O Governo de Minas, por meio da Secretaria de Estado de Desenvolvimento Econômico (Sede-MG) e da Agência Reguladora de Saneamento e Energia de Minas Gerais (Arsae-MG), publicou a Resolução Conjunta Sede/Arsae-MG nº 1, de 12 de março de 2026, que define a metodologia a ser empregada no cálculo tarifário para a implementação, a utilização e a integração na rede de distribuição do Estado de Minas Gerais dos gases renováveis.  

A normativa foi publicada no último sábado (14/3), no Diário Oficial de Minas Gerais e está ligada ao Decreto n.º 49.172 de 9 de fevereiro de 2026, que regulamentou as políticas estaduais do biogás, biometano, hidrogênio de baixo carbono e hidrogênio verde.  

Na prática, o documento define a forma de cálculo das tarifas que serão aplicadas à implementação, ao uso e à integração de gases renováveis na rede de distribuição do Estado.

Diretrizes para integração 

Para fins de expansão do serviço de gás canalizado, as infraestruturas destinadas à  movimentação do biogás, do biometano e do hidrogênio de baixo carbono e do hidrogênio verde, inclusive por meio de redes isoladas de distribuição, serão  consideradas partes integrantes e sistêmicas da rede de distribuição. 

A introdução dos combustíveis sustentáveis na rede de distribuição deve atender a especificações físicas e químicas adequadas; e à instalação de equipamentos de medição interoperáveis e auditáveis por entidades autorizadas pelo Instituto Nacional de Metrologia, Qualidade e Tecnologia (Inmetro). 

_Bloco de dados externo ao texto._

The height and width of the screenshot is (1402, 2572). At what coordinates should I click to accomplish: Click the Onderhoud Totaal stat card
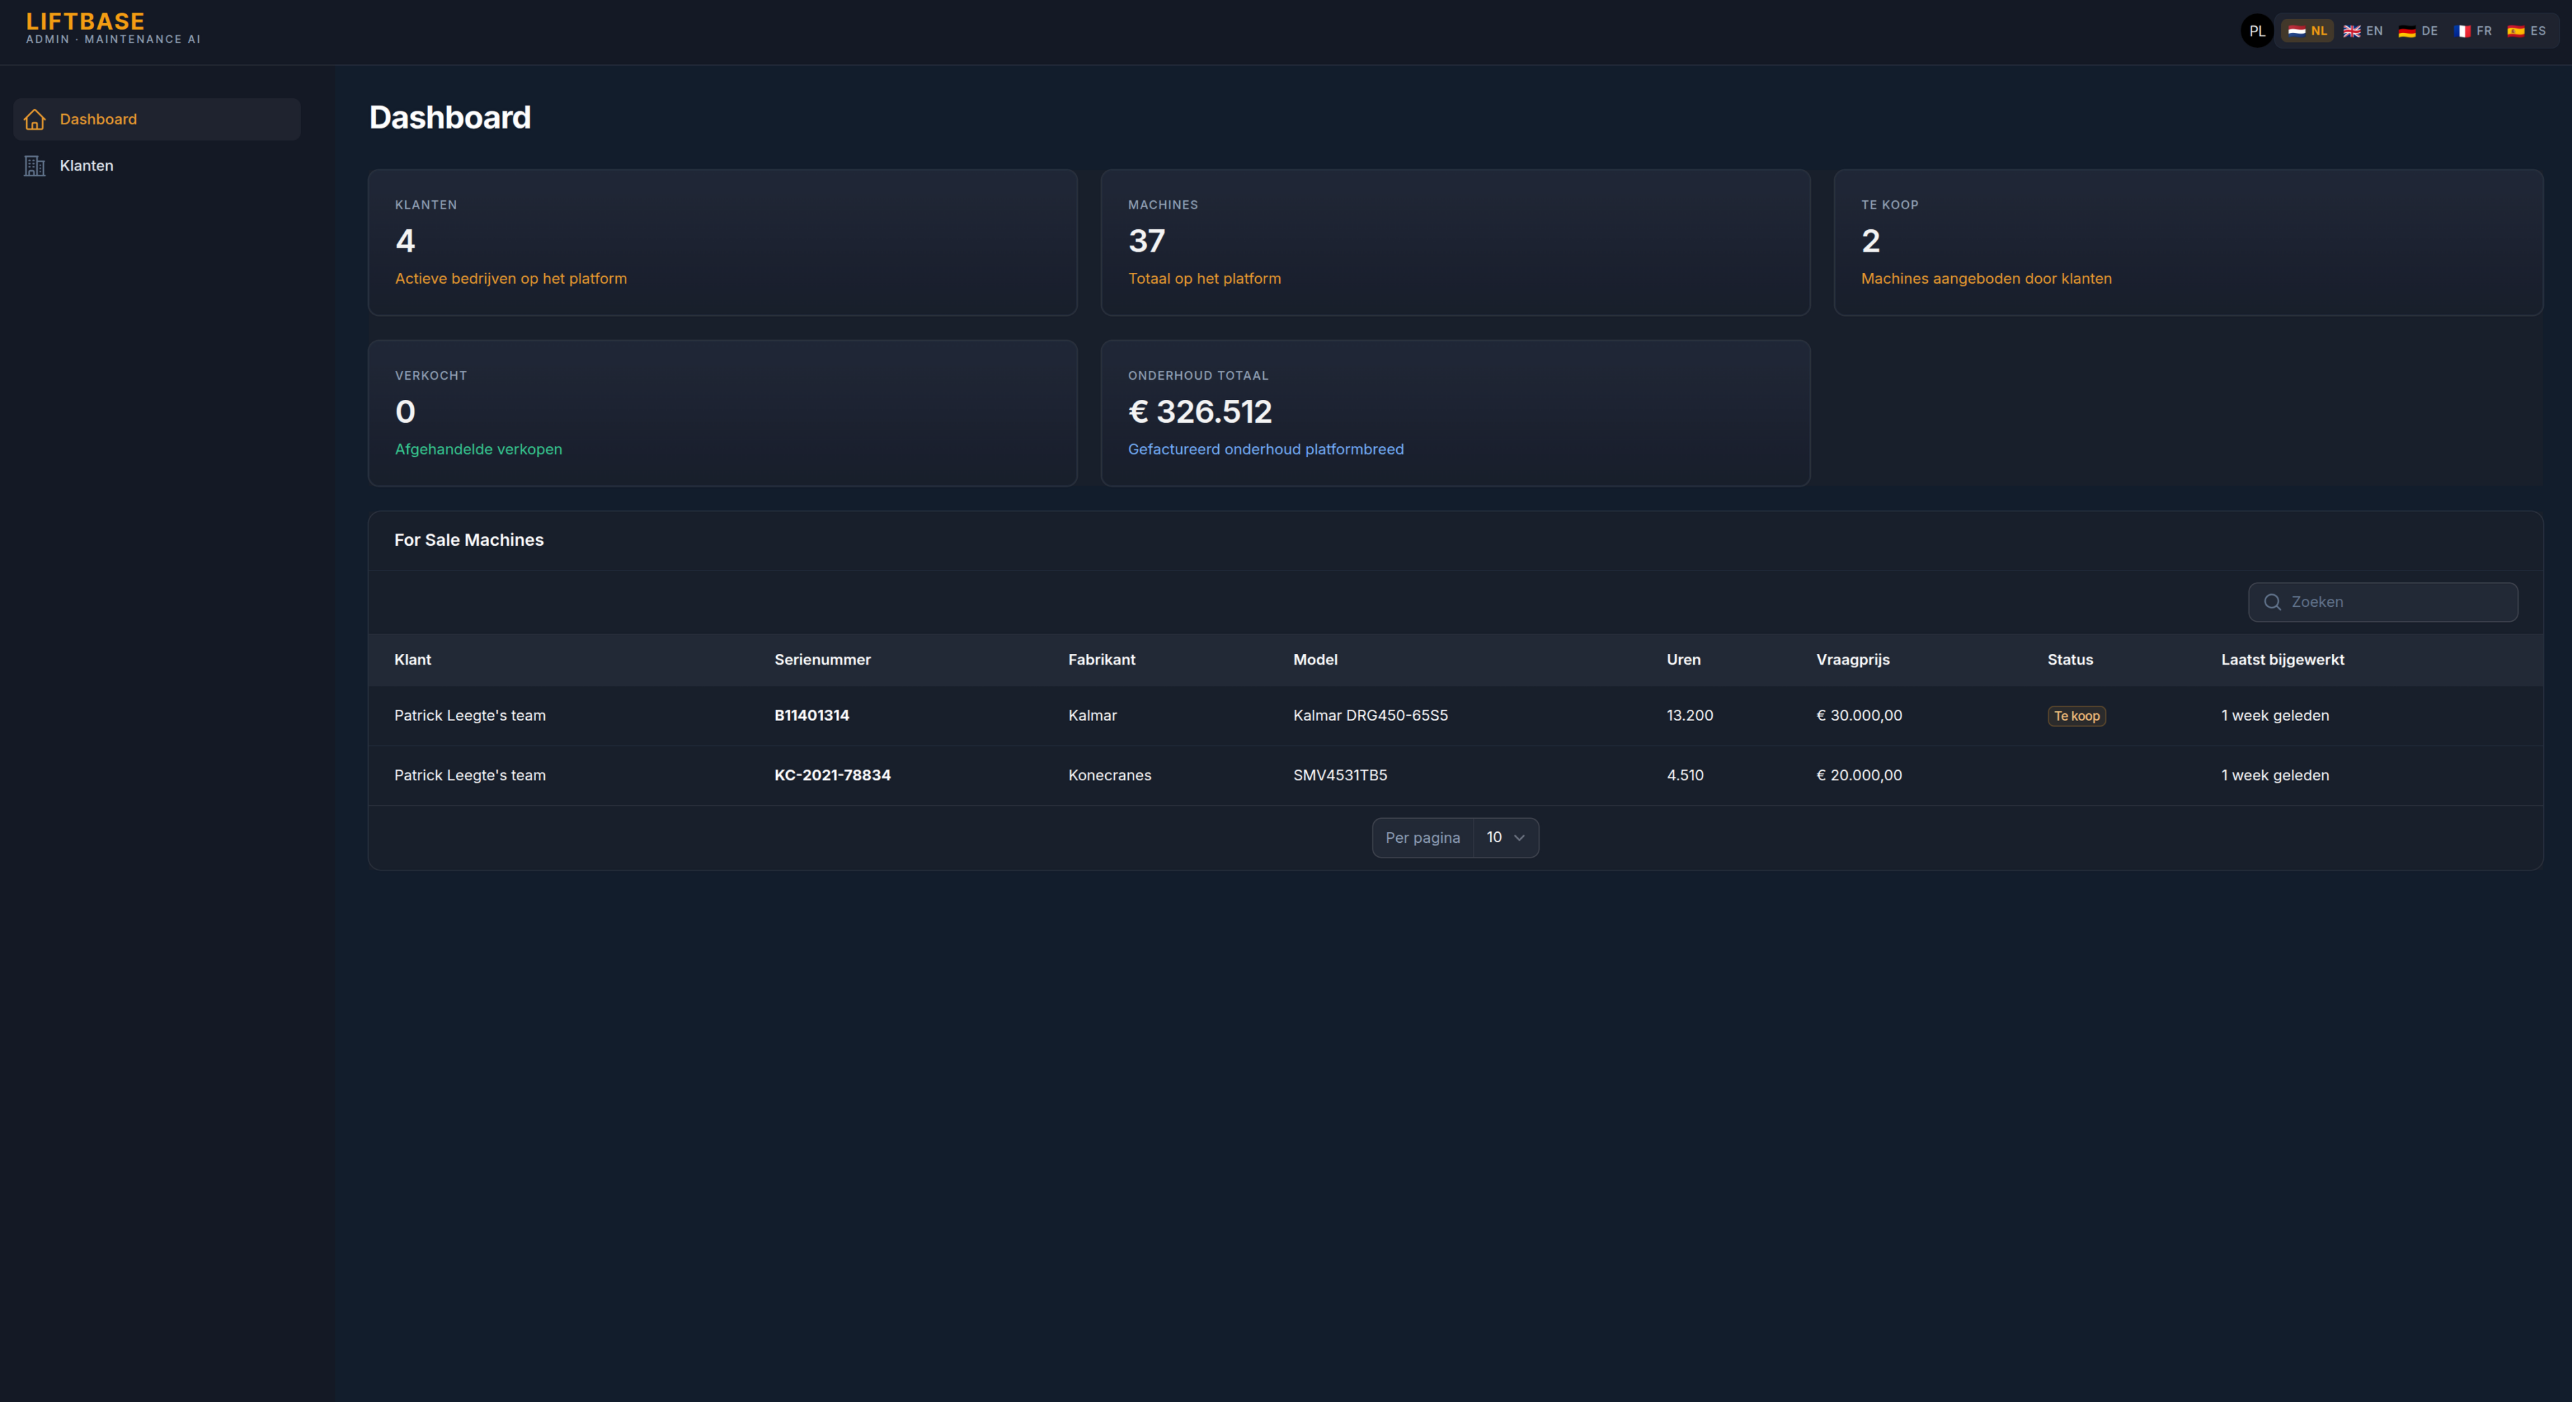(x=1455, y=413)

Todo o processo de implantação, utilização e integração dos gases renováveis deve seguir a metodologia apresentada nos documentos: “Resolução SEDE n° 21/2022”; “Nota Técnica SEDE/DIEN n° 07/2022” e “Nota Técnica SEDECTES n° 04/2017”.

Por fim, a Arsae-MG será responsável pela definição da metodologia tarifária e forma de tratamento dos custos e investimentos ligados à integração e operação das redes, no âmbito da revisão tarifária periódica, no ciclo de 2027 a 2031.